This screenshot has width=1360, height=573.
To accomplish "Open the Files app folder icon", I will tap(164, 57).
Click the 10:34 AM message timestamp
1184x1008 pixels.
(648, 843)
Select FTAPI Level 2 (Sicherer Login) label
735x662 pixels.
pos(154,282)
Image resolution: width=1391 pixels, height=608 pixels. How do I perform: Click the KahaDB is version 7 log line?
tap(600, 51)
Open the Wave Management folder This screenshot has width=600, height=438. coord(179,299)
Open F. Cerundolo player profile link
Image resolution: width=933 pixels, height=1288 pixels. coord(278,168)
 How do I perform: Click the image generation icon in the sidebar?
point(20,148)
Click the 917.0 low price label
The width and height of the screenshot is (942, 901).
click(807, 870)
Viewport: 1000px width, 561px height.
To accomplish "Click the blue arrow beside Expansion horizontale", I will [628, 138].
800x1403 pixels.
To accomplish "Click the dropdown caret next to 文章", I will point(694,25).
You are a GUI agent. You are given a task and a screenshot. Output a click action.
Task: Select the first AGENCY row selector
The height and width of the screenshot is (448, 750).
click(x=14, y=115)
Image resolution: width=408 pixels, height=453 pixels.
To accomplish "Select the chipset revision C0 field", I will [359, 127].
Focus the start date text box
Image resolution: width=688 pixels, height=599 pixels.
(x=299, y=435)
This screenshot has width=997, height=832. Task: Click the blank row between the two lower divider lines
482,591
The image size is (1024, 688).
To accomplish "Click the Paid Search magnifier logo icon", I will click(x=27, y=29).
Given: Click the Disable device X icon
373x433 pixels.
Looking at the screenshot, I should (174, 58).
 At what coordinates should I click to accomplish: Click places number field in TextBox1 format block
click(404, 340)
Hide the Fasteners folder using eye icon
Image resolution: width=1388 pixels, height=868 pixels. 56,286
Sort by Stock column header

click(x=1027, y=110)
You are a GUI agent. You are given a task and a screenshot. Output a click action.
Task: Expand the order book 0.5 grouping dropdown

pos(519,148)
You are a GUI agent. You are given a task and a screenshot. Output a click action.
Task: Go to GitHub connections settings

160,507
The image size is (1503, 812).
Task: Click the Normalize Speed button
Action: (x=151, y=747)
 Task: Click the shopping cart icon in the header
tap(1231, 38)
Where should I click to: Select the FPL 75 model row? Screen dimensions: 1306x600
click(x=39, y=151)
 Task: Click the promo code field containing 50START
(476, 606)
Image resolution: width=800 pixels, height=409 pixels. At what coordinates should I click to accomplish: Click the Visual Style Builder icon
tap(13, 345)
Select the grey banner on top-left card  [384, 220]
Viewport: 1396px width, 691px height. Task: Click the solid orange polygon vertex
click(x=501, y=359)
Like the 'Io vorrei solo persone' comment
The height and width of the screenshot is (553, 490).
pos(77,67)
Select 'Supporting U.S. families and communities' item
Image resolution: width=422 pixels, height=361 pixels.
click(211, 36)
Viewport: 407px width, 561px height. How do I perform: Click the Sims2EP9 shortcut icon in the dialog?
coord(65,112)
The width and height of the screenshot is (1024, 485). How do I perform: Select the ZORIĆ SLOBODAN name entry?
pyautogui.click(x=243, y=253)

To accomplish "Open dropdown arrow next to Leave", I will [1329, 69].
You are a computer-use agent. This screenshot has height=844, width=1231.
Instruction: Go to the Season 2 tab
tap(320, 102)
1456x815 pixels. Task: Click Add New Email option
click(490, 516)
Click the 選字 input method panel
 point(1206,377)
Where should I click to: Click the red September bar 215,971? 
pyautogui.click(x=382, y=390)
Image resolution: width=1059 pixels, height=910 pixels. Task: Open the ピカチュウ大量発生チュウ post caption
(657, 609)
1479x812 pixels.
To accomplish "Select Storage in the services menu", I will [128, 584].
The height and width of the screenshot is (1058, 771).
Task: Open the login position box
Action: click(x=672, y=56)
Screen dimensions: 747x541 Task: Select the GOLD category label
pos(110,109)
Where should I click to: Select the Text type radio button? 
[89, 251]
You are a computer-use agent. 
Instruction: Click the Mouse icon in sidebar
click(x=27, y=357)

----

Which lines of the records above contain the word "next"? Report each one.

**Response:**
To accomplish "Click the dropdown caret next to 文章", I will point(694,25).
To accomplish "Open dropdown arrow next to Leave", I will [1329, 69].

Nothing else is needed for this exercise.